> YOUR TASK
Your copy should contain exactly the lines from the one that holds "Task: Click the" through the end of the material, reproduced as written, with no pictures.
____
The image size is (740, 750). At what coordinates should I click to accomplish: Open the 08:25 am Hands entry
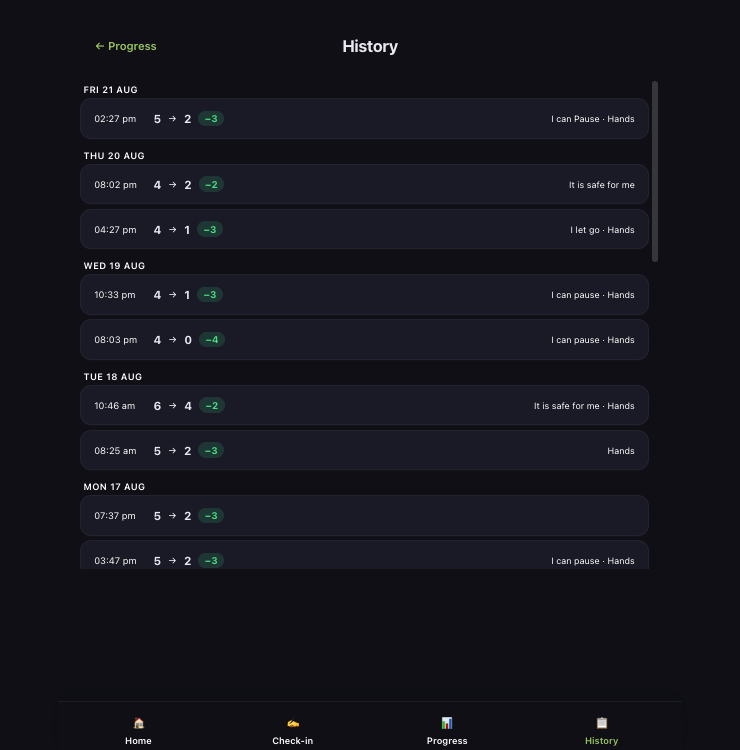pyautogui.click(x=364, y=451)
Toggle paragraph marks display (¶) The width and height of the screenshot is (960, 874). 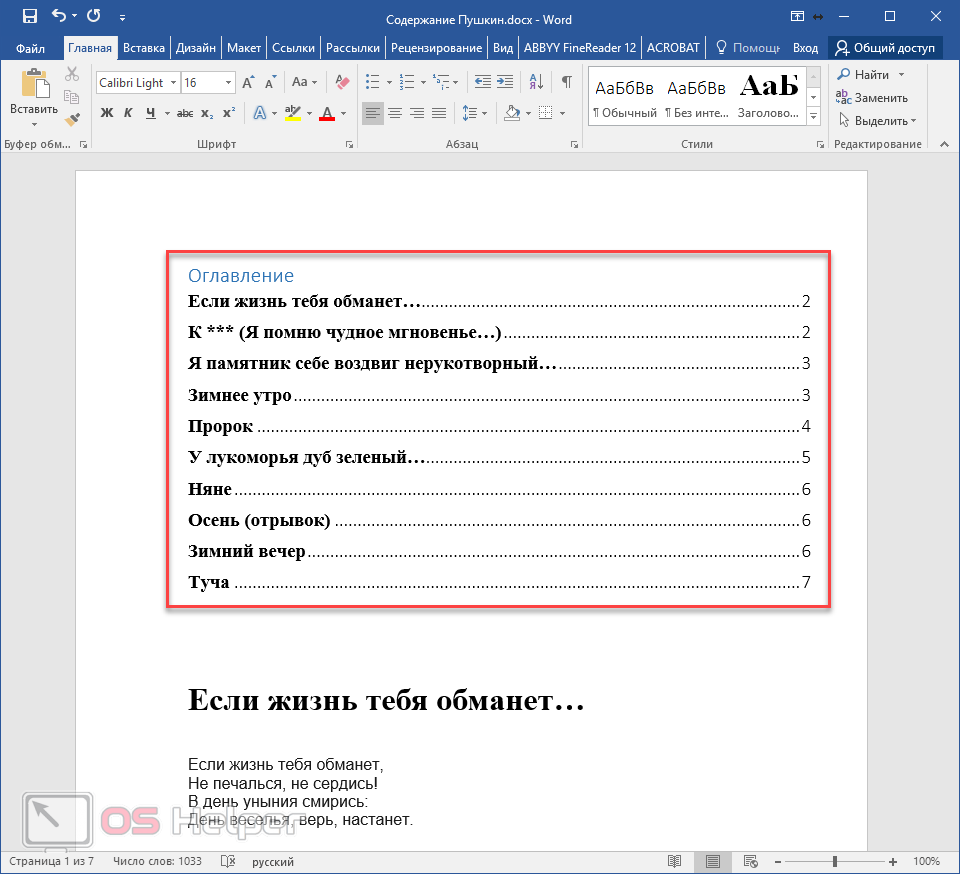tap(566, 82)
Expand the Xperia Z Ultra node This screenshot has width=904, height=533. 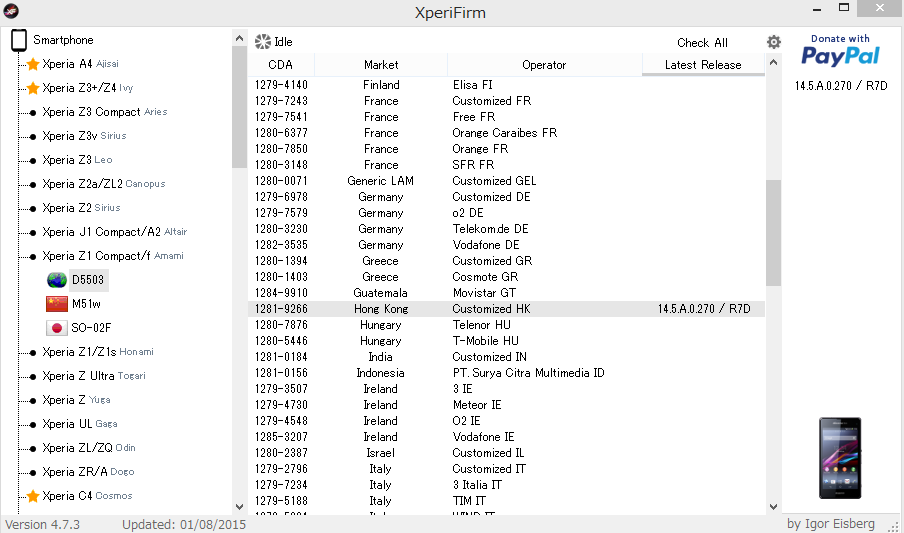tap(33, 376)
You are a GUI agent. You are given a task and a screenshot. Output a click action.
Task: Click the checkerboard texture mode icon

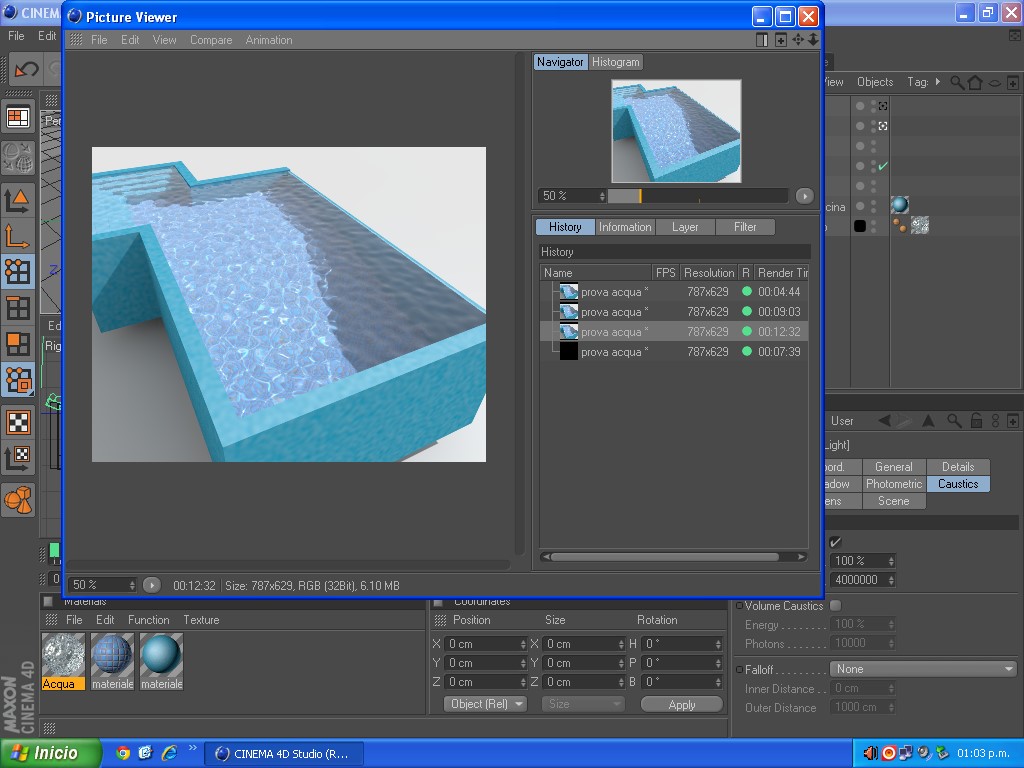tap(18, 423)
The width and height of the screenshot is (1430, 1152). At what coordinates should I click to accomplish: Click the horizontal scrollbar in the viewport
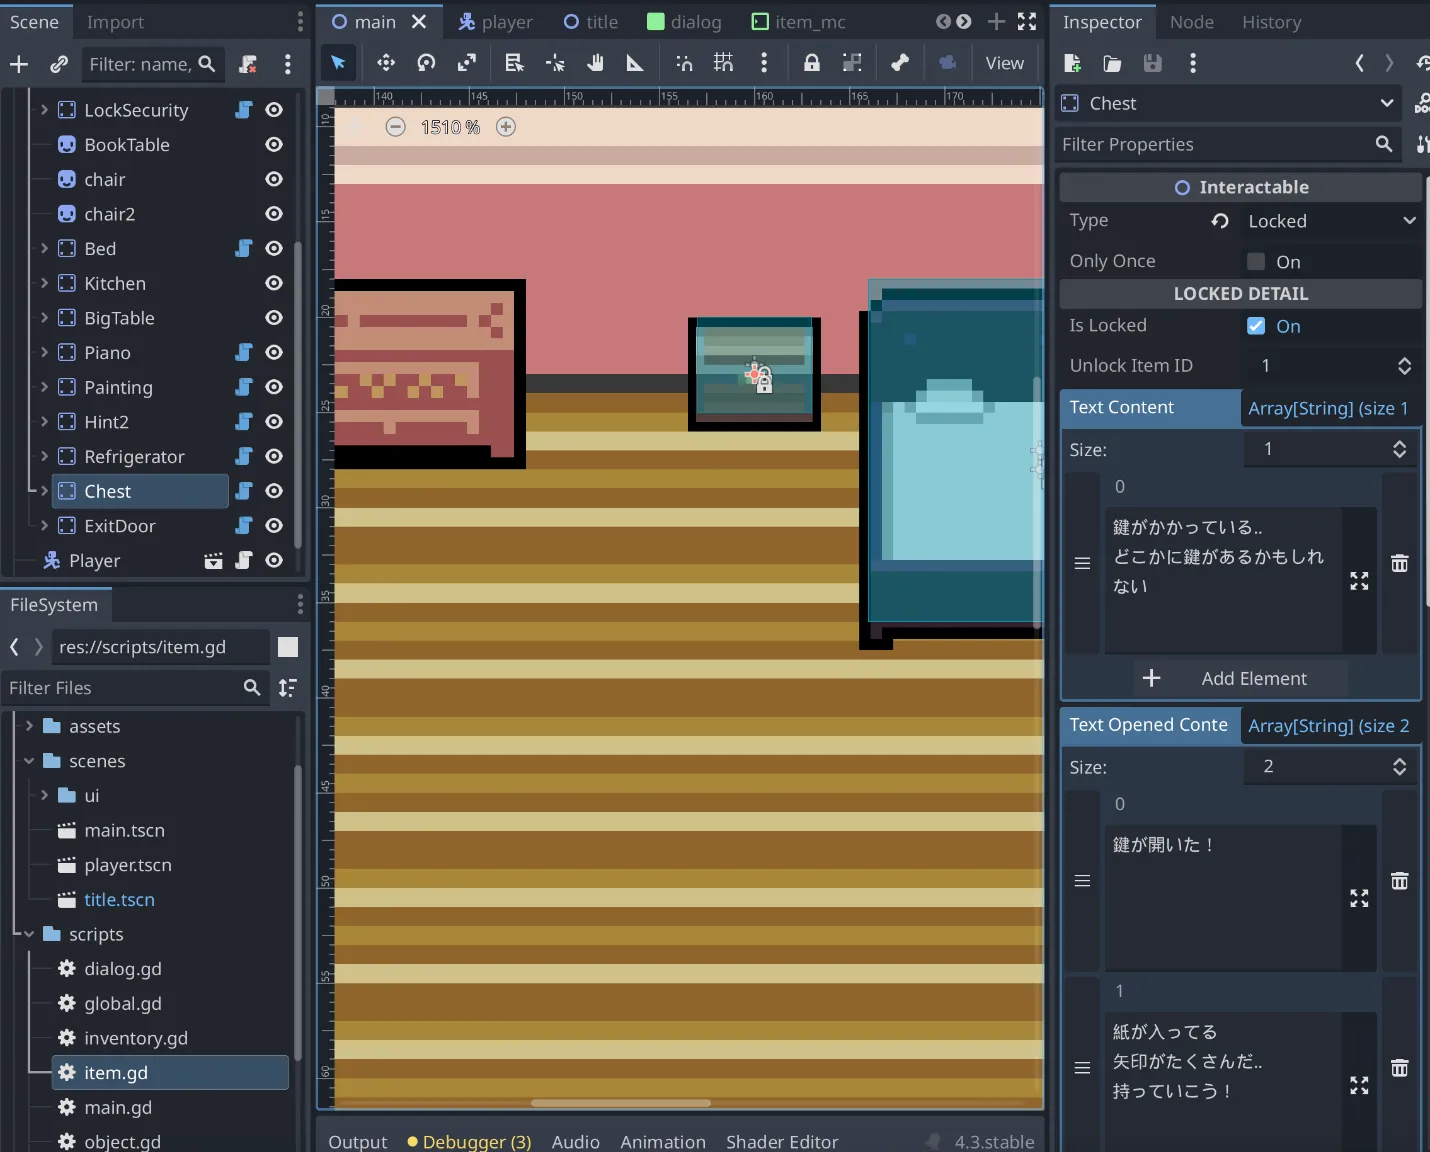point(620,1103)
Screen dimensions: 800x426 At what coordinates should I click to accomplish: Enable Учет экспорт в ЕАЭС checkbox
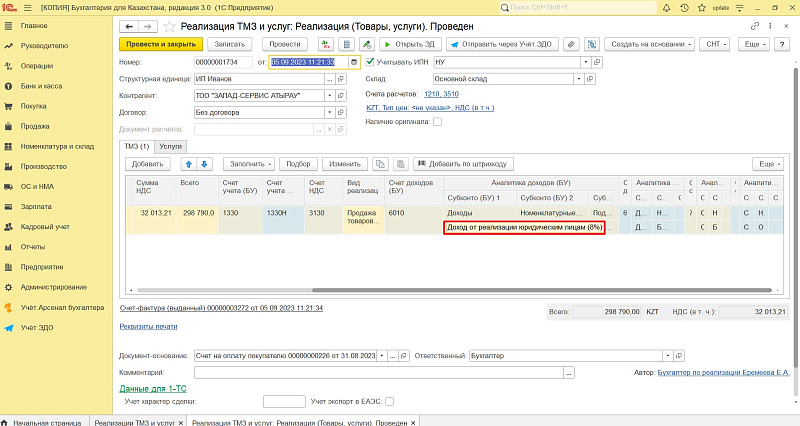(x=390, y=401)
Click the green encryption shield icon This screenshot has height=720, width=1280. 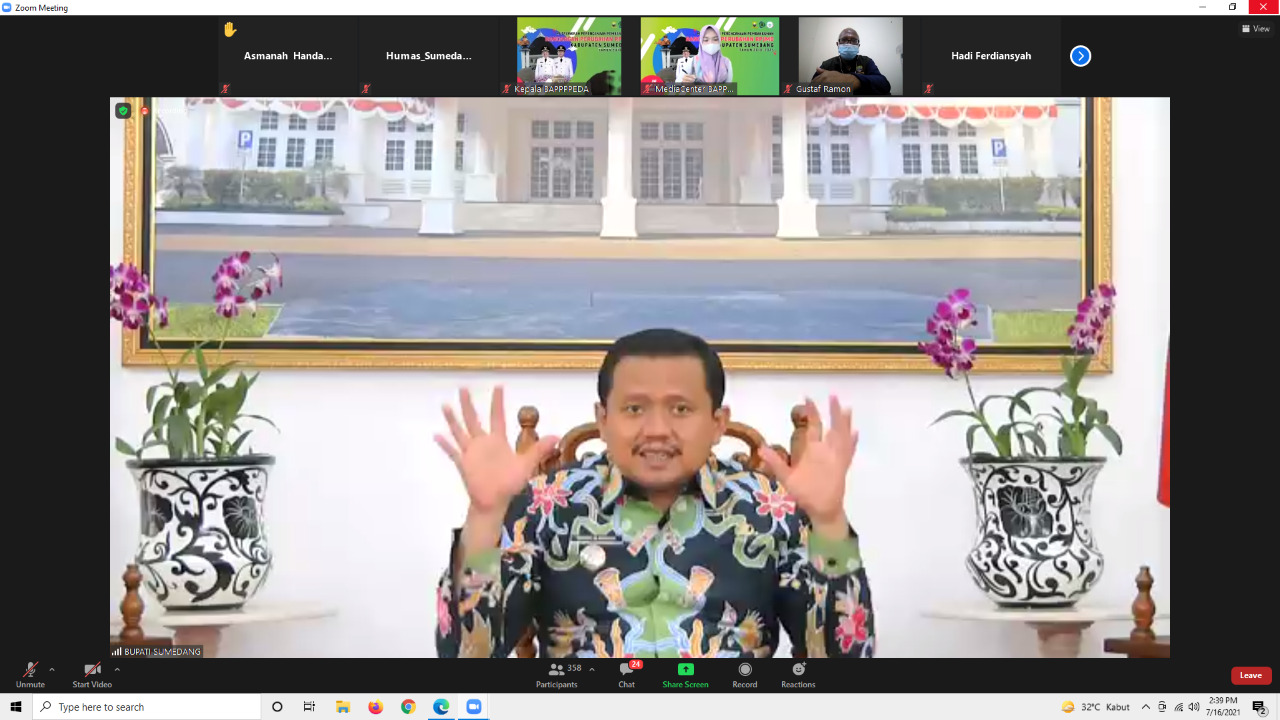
____
> RESULT
Task: Click the checkerboard texture mode icon

tap(18, 423)
The width and height of the screenshot is (1430, 1152). At what coordinates should I click to accomplish: Click the horizontal scrollbar in the viewport
point(620,1103)
Screen dimensions: 800x426 At what coordinates should I click to accomplish: Enable Учет экспорт в ЕАЭС checkbox
(x=390, y=401)
Click the green encryption shield icon This screenshot has height=720, width=1280. 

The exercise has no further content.